Police responded to the Foxconn protests with considerable brutality, creating another public-relations headache for the company. Foxconn representatives said the demonstrators were mostly “new hires” and insisted the company was honoring its compensation promises. Chinese Communist Party censors went into overdrive deleting videos and live streams of the demonstrations.

The city of Zhengzhou announced on Wednesday it will impose a five-day citywide lockdown to control rising coronavirus cases. Many of the city’s residents will be imprisoned inside their homes, as is typical of China’s draconian “zero Covid” lockdowns.

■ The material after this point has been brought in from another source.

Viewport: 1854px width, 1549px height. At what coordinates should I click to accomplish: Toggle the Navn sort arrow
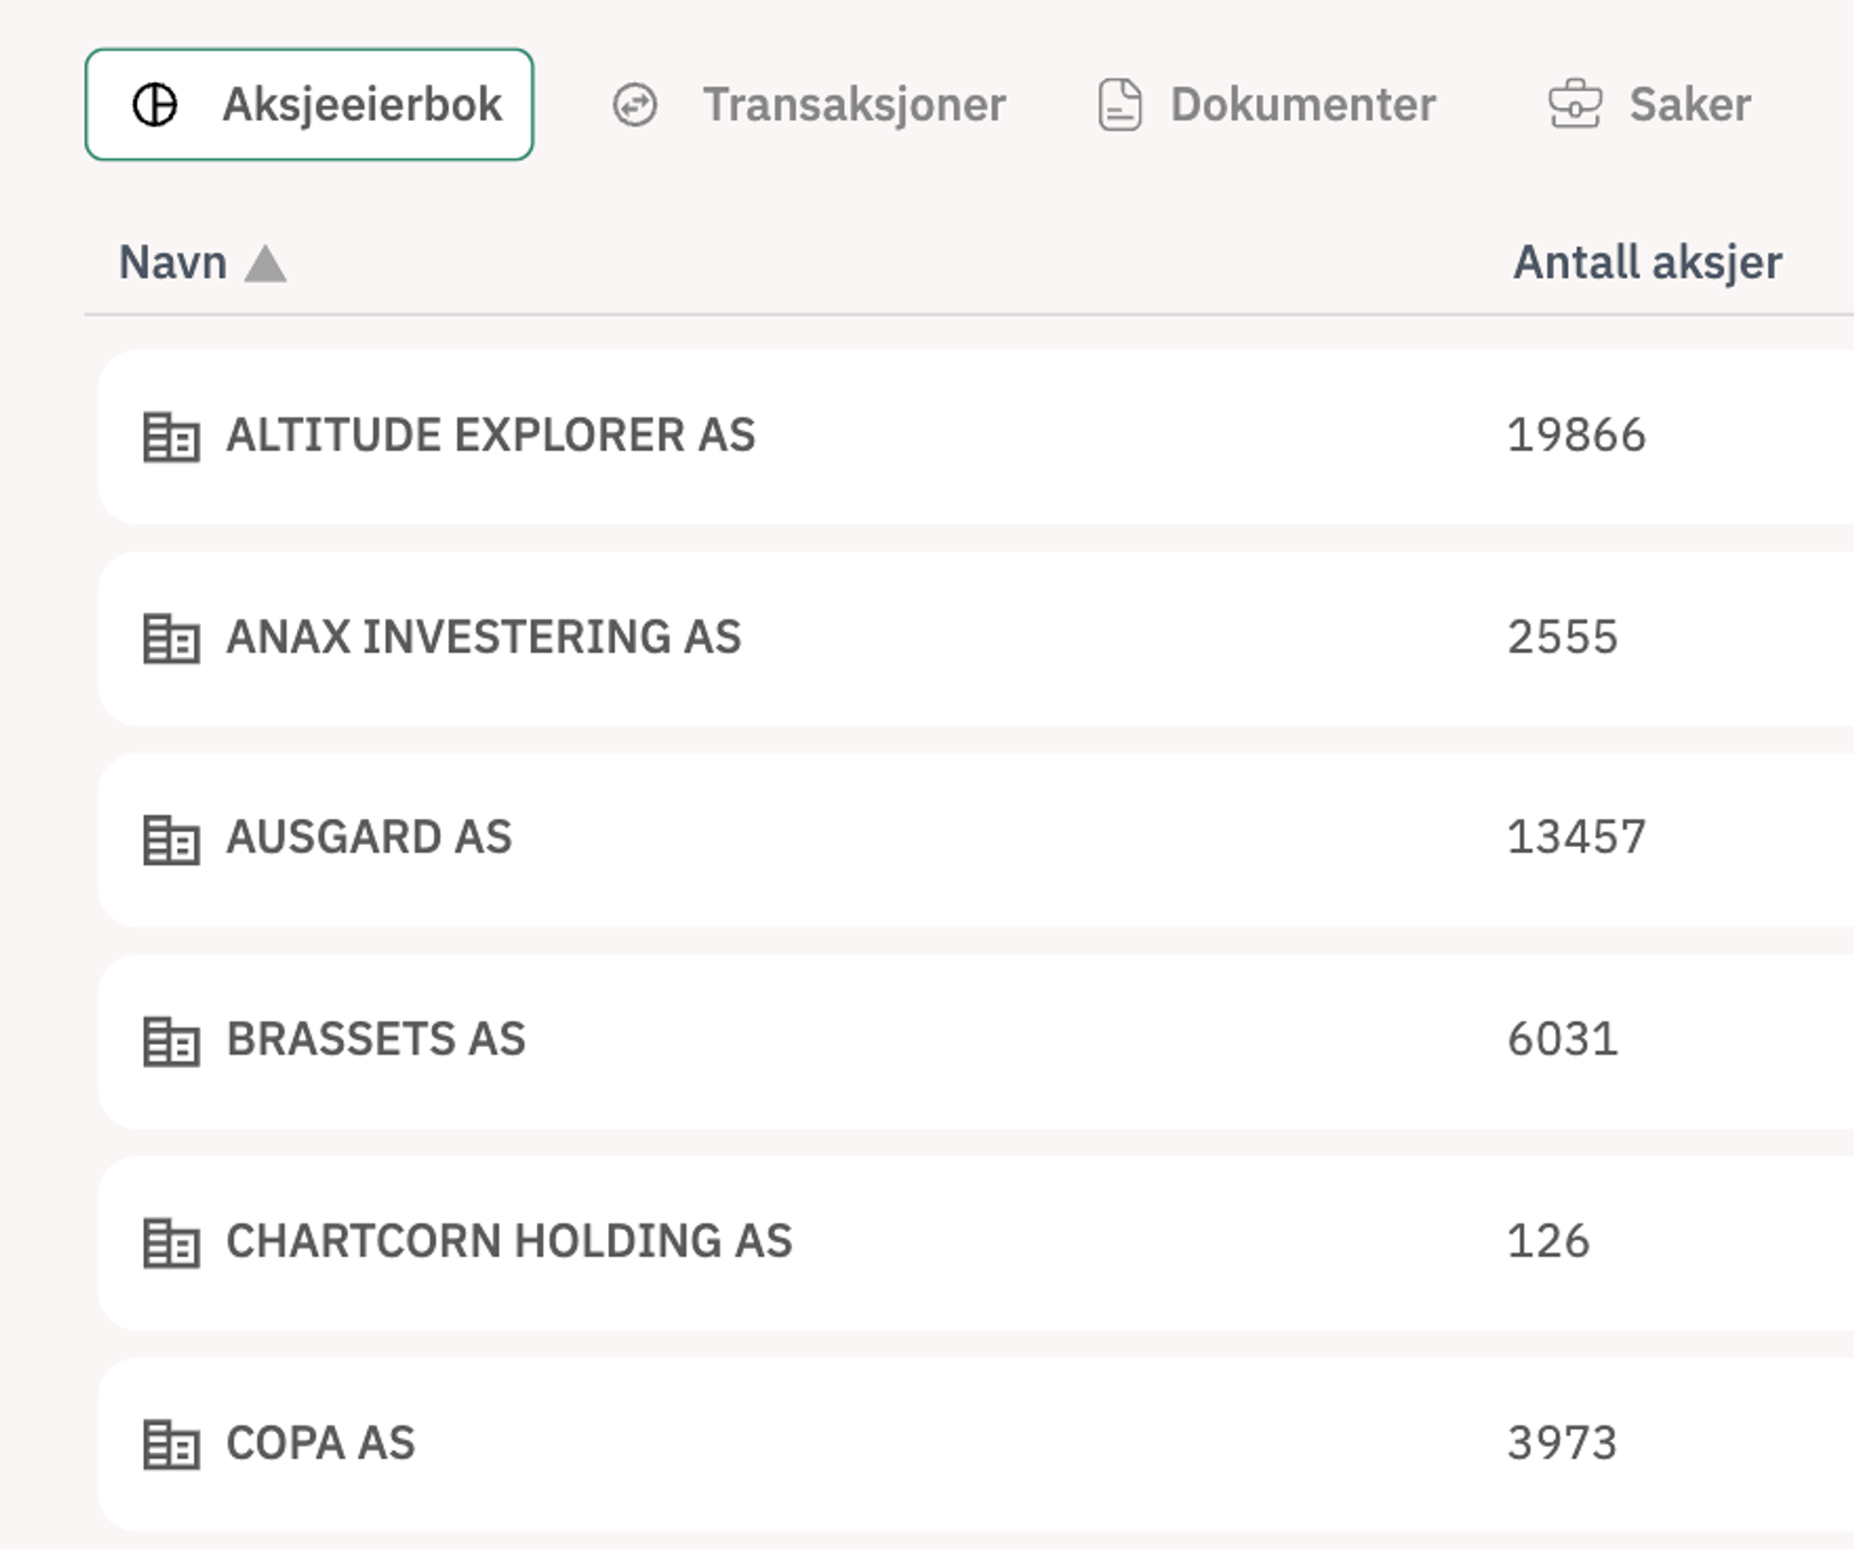266,264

Tighter coronavirus curbs spread across China on Friday, to the dismay and frustration of residents who thought the government was preparing to loosen its policies somewhat, without ever admitting they were in error. Chinese health officials published a list of 20 coronavirus “optimization” measures two weeks ago that the public interpreted as a signal of less heavy-handed lockdowns in the future, but instead the new protocols are causing confusion and panic as local and national officials panic and revert to the older, stricter protocols.

A Foxconn source told Reuters on Friday that the chaos at the Zhengzhou plant, the only facility in the world that assembles top-of-the-line iPhone models, could reduce productivity by over 30 percent for November. The source said production is unlikely to return to normal by the end of December. Retailers such as Best Buy said they anticipated shortages of iPhones during the holiday season.